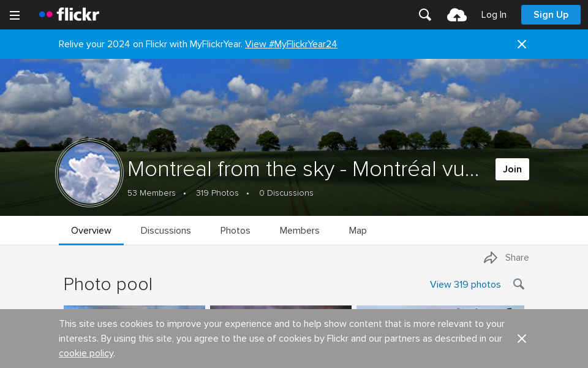588x368 pixels.
Task: Click the cloud upload icon
Action: [x=456, y=14]
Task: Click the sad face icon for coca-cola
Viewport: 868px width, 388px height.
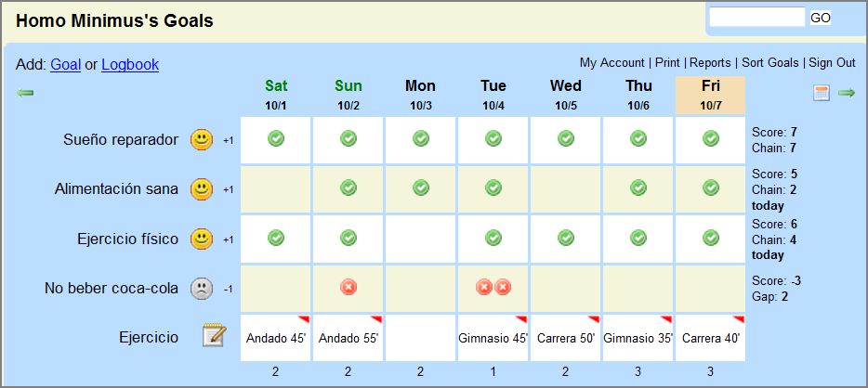Action: point(201,289)
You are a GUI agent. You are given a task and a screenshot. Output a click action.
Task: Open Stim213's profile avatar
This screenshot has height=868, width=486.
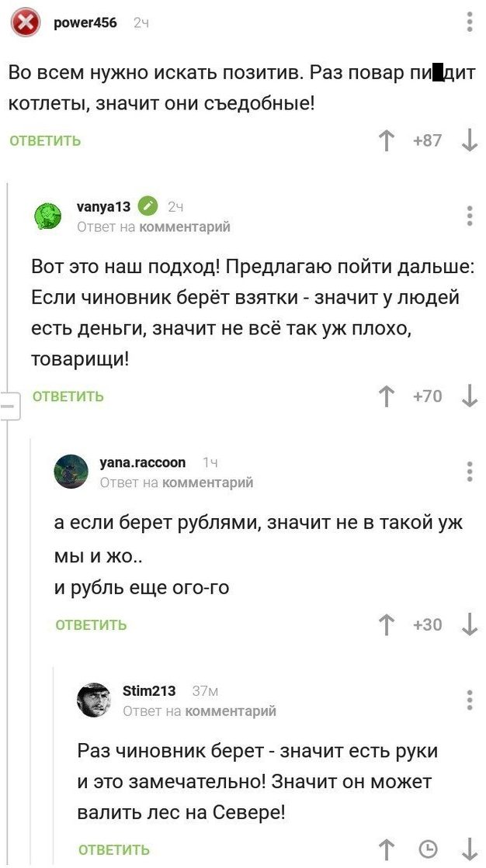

◆ ◆ ◆ ◆

### Task statement
Copy out the lines above with "screenshot" in them.

### Answer below
You are a GUI agent. You are given a task and a screenshot. Output a click action.
This screenshot has height=868, width=486.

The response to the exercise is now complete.